Несмотря на примелькавшуюся обычность разговора о партиях, вопрос
показался Пастухову необыкновенным и на секунду смутил и почти оскорбил
именно тем, что задан был с экзаменаторским намерением принудить к прямому
ответу. Кроме того, Пастухов становился из наблюдателя наблюдаемым, и это
его крайне умалило в собственном о себе мнении. Но обижаться было
малодушием, и он, как всегда в затруднительных случаях, прибегнул к
спасительному своему жесту омовения лица. Он утерся ладонью, помигал и с
легким сердцем засмеялся.
- Никогда я, милый Арсений Романович, ни к каким партиям не
принадлежал, да и не собираюсь принадлежать. Историю, которая со мной
приключилась во время рагозинского дела, я когда-нибудь расскажу. А вы
расскажите, как же было дальше с Рагозиным, когда он у вас тут сидел?
- Да, да, - вдруг обретая свою беспокойную обязательность, заспешил
Дорогомилов. - Замечательно, что я вовсе и не знал тогда, кто у меня
укрывается.
- Как так?
- Я же ведь понимал, что спросить об этом значит получить не отказ
даже, а просто ничего не стоящий ответ, вымышленное имя, и все. И я не
думал спрашивать. Я только год спустя узнал, кто был этот хороший человек.
И, знаете, хотя прошел уже целый год, я все-таки очень тогда испугался!
Арсений Романович улыбнулся со счастливым удовольствием.
- Испугались через год? - опять засмеялся Пастухов.
- Испугался через год! Очень уж в городе шуму много было вокруг его
имени. Да вы помните?
- Ну, а как все кончилось?
- Кончилось просто. На двадцать седьмые сутки, в ночь, я проводил
Петра Петровича на берег, в приготовленную заранее однопарную лодку, и он
один отплыл по течению, до села Рыбушек, как он мне сказал, где должен был
сесть на пароход. Наверно, так все и вышло. Я у него не расспрашивал - с
верхним ли он поедет пароходом или с нижним, а лодку мы договорились, что
он бросит. С той ночи я его не видел до самой революции: когда он сюда
вернулся, я его слушал на митинге.
- Он здесь? - воскликнул Пастухов.
- Да разве вы не знаете? - тоже изумился Дорогомилов.

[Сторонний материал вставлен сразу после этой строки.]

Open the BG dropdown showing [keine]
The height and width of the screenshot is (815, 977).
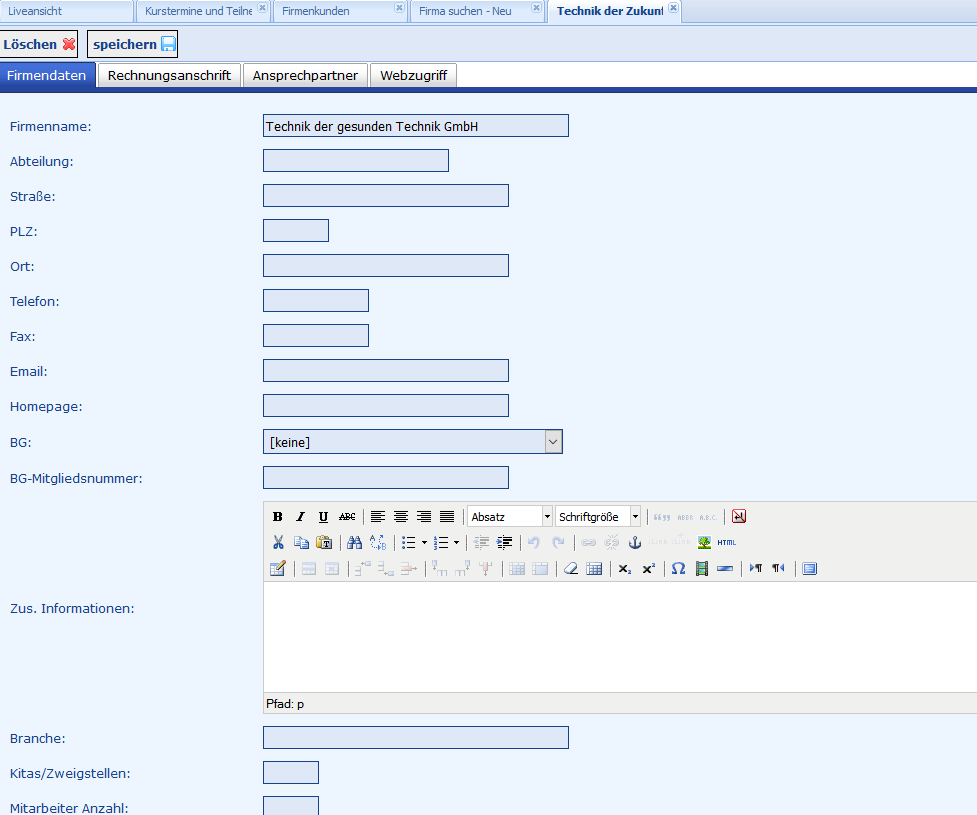click(412, 442)
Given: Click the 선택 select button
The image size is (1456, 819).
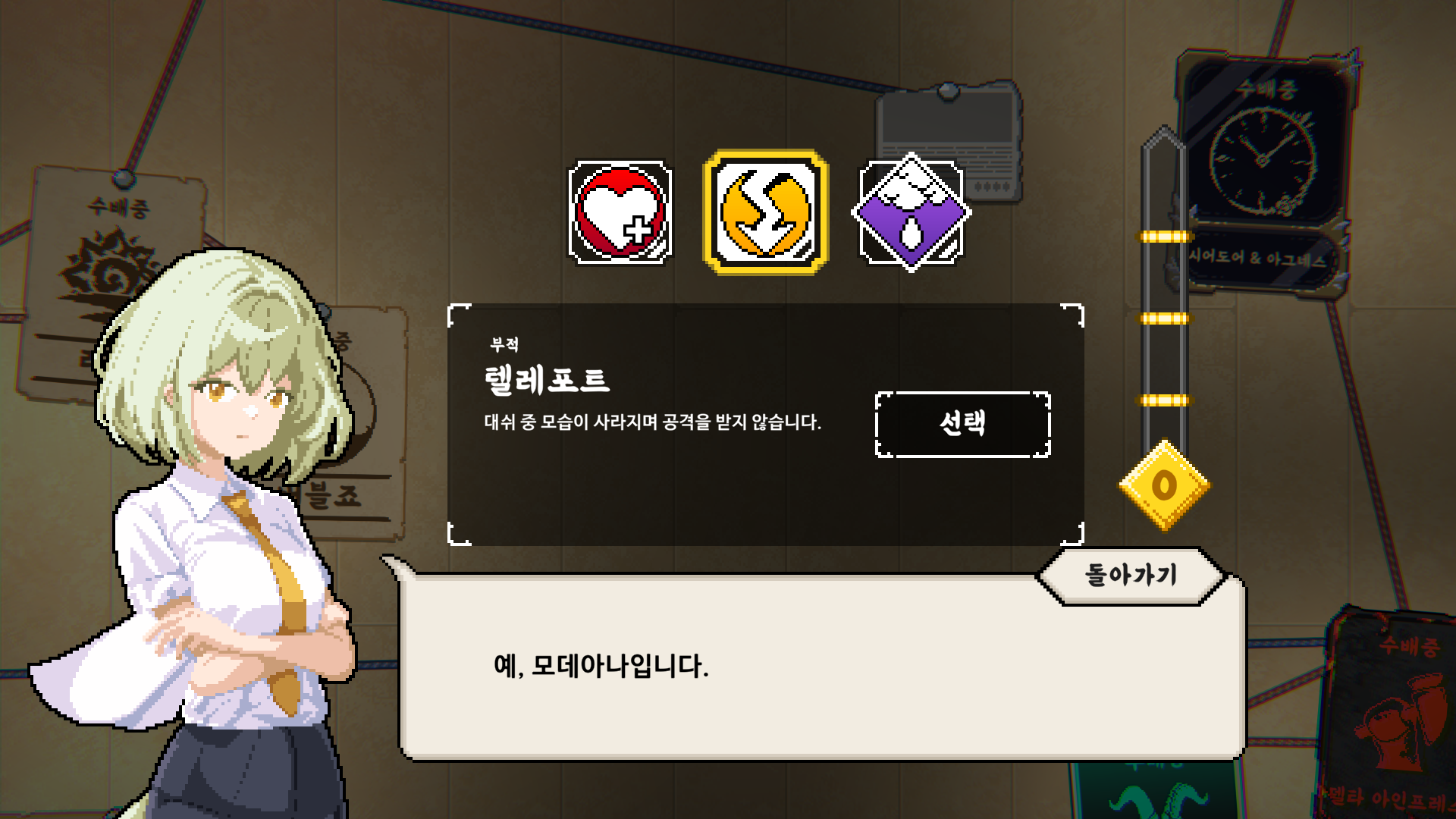Looking at the screenshot, I should pos(962,425).
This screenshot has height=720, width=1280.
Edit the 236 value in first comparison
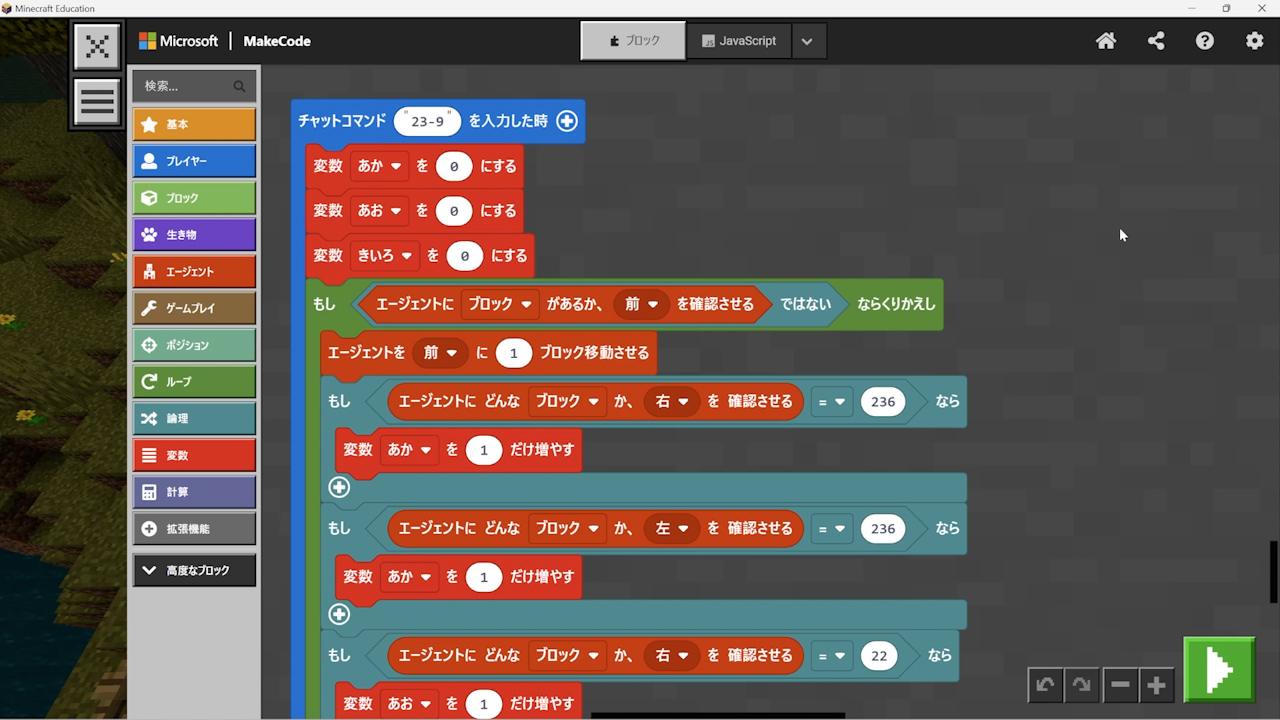(883, 401)
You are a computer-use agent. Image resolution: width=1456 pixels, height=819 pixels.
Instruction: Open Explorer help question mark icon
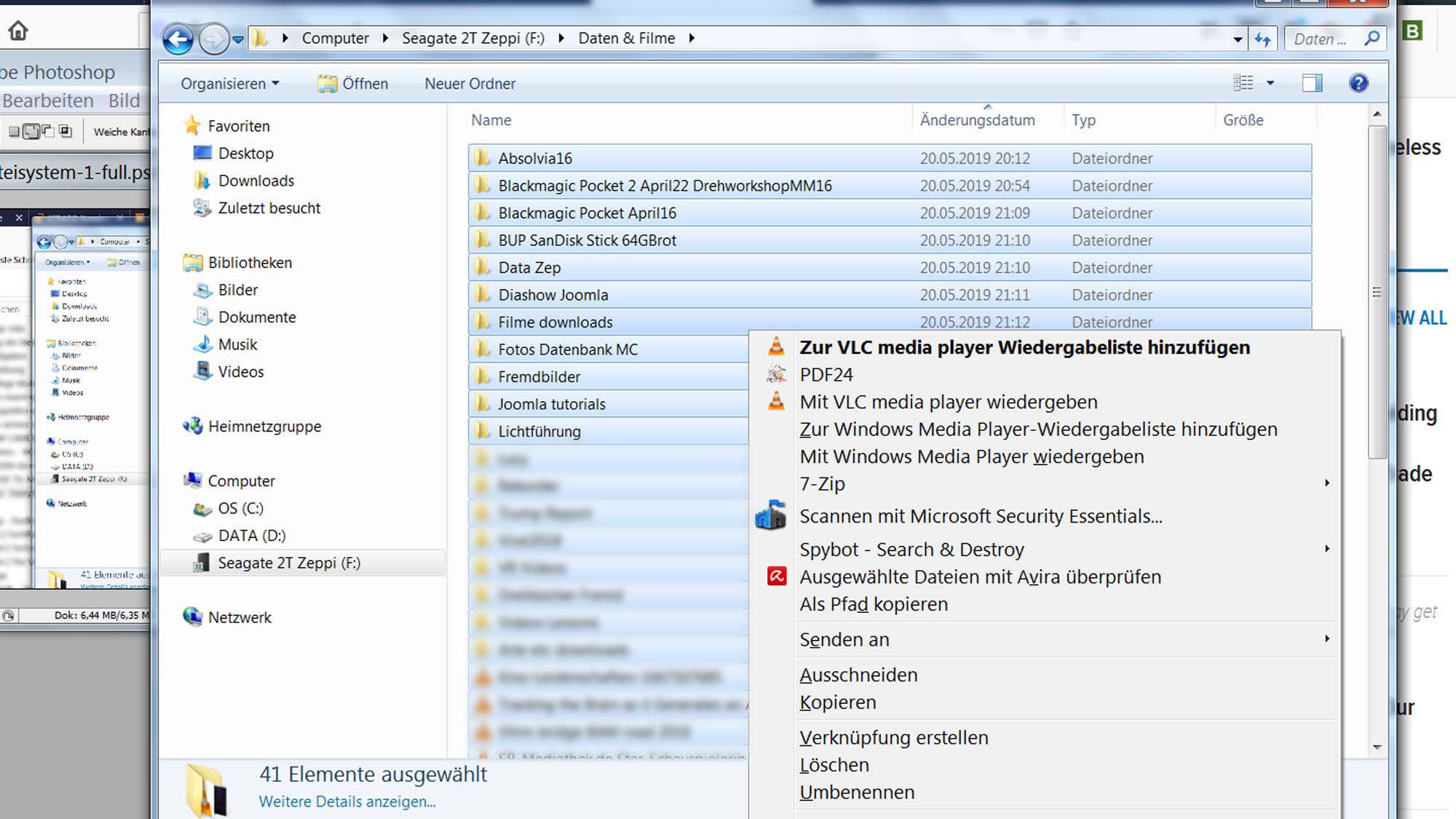(x=1358, y=83)
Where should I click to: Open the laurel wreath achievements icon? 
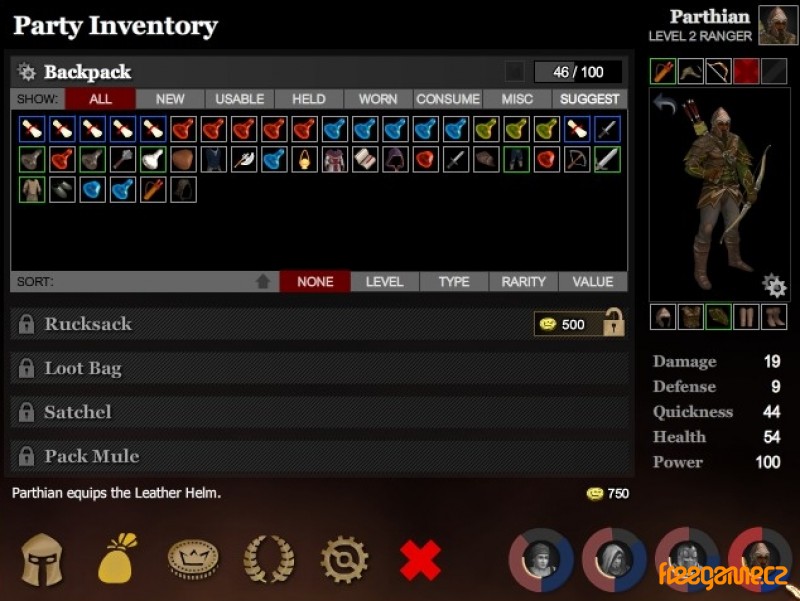269,559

- И вы с ним не встречаетесь?
- Нет.
- Позвольте, - вскидывая руки, сказал Александр Владимирович, -
позвольте! Что же вы столько себе задали треволнений, хлопоча в каком-то
там коммунхозе, чтобы вас не выселяли из собственной квартиры, если вам
стоило пойти к Рагозину, и он вас во дворец бы переселил, с почестями и с
музыкой!
- Это почему же? - спросил Дорогомилов и нагнул вбок голову.
- Как почему, странный вы человечище? Да ведь вы ему жизнь спасли!
Дорогомилов, весь съеживаясь, как от налетевшего озноба, проговорил с
подавленной обидой:
- Я провалился бы от стыда, прежде чем это сделал бы.